Born August 25, 1910, Galesburg, Illinois

 

The surreal imagery of Tanning’s paintings from the 1940s and early 50s and her close friendships with artists and writers of the Surrealist Movement have led many to regard Tanning as a Surrealist painter. Yet she developed her own individual style over the course of a career that spans six decades. In the late 1940s and early 1950s, she continued to paint precise figurative renderings of dream-like situations, working in New York City, Sedona, and Paris. She also formed enduring friendships with, among others, Marcel Duchamp, Roland Penrose, Lee Miller, Yves Tanguy, Kay Sage, and George Balanchine, for whom she designed sets and costumes for several ballets, including The Night Shadow (1945).

 

By the mid-50s, her work had radically changed.
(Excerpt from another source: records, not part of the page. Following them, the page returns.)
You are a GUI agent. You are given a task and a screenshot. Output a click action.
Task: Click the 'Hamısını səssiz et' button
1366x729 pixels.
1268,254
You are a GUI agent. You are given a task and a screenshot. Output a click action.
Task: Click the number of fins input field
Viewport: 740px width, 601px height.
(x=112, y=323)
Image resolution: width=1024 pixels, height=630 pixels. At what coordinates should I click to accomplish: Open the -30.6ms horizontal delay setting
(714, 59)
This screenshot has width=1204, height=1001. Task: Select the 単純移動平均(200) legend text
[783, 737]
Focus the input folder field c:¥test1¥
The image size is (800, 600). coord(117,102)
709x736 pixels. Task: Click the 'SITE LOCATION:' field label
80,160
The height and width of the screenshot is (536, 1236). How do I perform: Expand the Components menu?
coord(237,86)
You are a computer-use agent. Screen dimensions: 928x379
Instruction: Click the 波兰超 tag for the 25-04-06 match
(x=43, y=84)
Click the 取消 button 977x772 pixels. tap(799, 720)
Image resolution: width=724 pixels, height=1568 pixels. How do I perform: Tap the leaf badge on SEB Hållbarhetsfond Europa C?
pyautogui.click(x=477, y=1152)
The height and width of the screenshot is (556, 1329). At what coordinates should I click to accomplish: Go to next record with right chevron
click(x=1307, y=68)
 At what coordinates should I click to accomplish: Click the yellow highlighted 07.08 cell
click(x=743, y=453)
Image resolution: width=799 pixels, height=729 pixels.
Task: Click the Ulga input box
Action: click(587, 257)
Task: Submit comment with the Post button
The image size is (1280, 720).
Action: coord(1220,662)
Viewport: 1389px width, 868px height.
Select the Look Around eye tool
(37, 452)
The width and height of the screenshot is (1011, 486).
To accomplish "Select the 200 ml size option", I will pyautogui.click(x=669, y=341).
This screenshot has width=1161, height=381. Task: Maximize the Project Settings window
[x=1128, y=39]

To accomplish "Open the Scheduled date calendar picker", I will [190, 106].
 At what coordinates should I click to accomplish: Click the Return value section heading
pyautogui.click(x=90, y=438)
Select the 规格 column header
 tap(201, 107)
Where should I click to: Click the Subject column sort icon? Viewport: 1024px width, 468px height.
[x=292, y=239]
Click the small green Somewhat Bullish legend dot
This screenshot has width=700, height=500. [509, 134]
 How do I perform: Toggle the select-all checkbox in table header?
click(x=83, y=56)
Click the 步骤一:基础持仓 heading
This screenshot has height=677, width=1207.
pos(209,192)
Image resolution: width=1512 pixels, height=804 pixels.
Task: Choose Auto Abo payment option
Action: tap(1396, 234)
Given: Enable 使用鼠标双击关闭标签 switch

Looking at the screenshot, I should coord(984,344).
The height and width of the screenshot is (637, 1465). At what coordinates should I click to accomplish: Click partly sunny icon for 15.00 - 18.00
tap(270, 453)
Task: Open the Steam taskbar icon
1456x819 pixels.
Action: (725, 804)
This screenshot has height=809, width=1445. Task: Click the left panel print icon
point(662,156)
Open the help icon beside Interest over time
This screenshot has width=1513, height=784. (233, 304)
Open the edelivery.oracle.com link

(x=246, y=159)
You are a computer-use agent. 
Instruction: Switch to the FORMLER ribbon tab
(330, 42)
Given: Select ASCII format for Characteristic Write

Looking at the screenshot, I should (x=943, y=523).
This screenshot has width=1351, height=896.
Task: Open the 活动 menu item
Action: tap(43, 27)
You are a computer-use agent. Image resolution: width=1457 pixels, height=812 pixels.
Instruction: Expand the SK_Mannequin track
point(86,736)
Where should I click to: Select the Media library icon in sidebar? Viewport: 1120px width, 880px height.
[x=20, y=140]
As Tanning explains, "Around 1955 my canvases literally splintered . . . I broke the mirror, you might say.” In this period, Tanning’s images became increasingly fragmented and prismatic. By the late 1960s, Tanning’s paintings were almost completely abstract, yet there are always suggestions of the female form. During these years, Tanning was also an active printmaker, working in ateliers of Georges Visat and Pierre Chave and collaborating on a number of artists’ books with such poets as such as André Pieyre de Mandiargues and Lena Leclerq. From 1969-73, Tanning concentrated on a body of three-dimensional work, soft, fabric sculptures, five of which comprise the installation Hôtel du Pavot, Chambre 202 (1970–73) that is now in the permanent collection of the Musée National d'Art Moderne at the Centre Georges Pompidou, Paris.